After months of previews and teases, Intel is launching its first Arc A-series GPUs for laptops today. Only around twice the power of Intel's integrated Xe graphics, they bring support for DirectX 12 and dedicated ray-tracing hardware.

The A350M, Intel's least powerful Arc 3 series graphics card, is the only one that will be launched today. They are meant for ultraportable devices that want more graphical firepower than integrated graphics alone, not dedicated gaming machines. The Arc 5 and Arc 7 are set to arrive later this year and will offer significantly more graphics cores, ray-tracing units, memory, and power.

The company says that the XeSS system will be available in a similar window in the summer. Death Stranding: Directors Cut, for example, was launched without the feature in tow, despite being one of Intel's key demos for XeSS.

The company previously promised that the desktop versions of Arc would arrive in Q2 2022. There is a service that will let customers access Arc GPUs for an always-accessible, low-latency computing experience.

Today's Arc announcement feels a little more like a trial run than the grand debut of Intel's next big platform.

How good are Intel’s new GPUs?

How good are Intel's new graphics processing units?

The answer, at least for now, is better than Intel's integrated Xe graphics, which was the primary comparison that the company gave as part of its announcement. Unfortunately, Intel glaringly didn't provide benchmarks on how any of its Arc GPUs, present or future, might compare to competing products.

Roger Chandler, Intel VP and GM of client graphics products and solutions, tells The Verge that they are focused on delivering a good experience.

Intel focused on the performance of the Arc GPUs compared to the performance of the integrated graphics found in its Core i7-1280P chip. It's good to see that the Arc 3 hardware outdoes the integrated Iris graphics in both gaming and creative tasks, sometimes by nearly twice as much. The Arc GPUs draw as much power as Intel's CPUs do.

Intel isn’t showing benchmarks against Nvidia or AMD yet

It is important to remember that this is the least powerful version of Intel's dedicated hardware. We will have to wait and see how Intel's chips compare to the existing graphics cards from the other two companies, as well as how well performance scales up to the more powerful laptop models.

At least this year, Intel's best graphics cards won't be aiming to be the absolute best graphics you can get on a laptop.

Some innovative features beyond sheer power may help the Arc GPUs stand out from their competitors. One example shown was how a smooth game streaming using XSplit would be possible with full AV1 hardware acceleration support from Intel.

Deep Link technology from Intel will be one of the key parts of the Arc graphics cards, as it will use the complete hardware stack of Intel processors and graphics cards to maximize power-sharing. Deep Link will allow the computer to do things like use both the integrated and discrete GPUs at the same time. The 3080 Ti and 3070 Ti laptops have a similar feature, too.

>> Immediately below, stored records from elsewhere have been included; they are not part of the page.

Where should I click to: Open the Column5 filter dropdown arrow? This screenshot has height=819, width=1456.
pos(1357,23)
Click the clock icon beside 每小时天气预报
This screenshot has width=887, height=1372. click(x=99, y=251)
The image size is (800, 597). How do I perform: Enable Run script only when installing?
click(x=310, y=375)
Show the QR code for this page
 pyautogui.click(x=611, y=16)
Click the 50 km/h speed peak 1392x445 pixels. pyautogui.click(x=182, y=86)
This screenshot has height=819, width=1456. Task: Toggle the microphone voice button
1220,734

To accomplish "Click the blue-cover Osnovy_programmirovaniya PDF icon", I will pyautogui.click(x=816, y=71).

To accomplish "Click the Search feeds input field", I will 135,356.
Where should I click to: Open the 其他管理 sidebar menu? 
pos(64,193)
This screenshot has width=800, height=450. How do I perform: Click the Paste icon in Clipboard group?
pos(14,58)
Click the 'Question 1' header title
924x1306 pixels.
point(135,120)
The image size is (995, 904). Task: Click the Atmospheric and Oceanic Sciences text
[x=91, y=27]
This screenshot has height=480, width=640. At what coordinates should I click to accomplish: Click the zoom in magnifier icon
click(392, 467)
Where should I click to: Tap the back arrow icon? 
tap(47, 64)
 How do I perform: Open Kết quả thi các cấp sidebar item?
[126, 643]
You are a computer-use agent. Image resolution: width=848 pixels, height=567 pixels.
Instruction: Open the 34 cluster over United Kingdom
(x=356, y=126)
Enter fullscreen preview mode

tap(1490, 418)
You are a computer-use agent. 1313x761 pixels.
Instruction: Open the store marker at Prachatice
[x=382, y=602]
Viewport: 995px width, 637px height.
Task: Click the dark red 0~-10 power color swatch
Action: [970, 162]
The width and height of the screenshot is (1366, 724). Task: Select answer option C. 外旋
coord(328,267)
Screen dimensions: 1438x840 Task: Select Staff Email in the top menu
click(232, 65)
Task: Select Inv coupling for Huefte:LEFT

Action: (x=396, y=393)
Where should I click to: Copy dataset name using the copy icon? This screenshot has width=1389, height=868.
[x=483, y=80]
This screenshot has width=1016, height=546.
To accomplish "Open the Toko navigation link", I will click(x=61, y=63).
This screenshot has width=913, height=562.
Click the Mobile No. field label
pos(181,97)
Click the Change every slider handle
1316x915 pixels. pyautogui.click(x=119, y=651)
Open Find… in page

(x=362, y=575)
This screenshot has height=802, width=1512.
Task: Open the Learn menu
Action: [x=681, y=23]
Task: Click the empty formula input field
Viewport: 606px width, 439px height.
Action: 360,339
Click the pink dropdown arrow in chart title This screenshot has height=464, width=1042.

The Arc Control app will allow customers to handle game driver updates, tweaking and monitor performance, and more. You will be able to keep an eye on your graphics performance while playing and won't have to use an account to do so.

The first laptop to offer Arc 3 GPUs as an option is the Samsung Book2 Pro. The Arc laptops are set to start as low as $899 and the company promises a lot more designs in the coming weeks and months.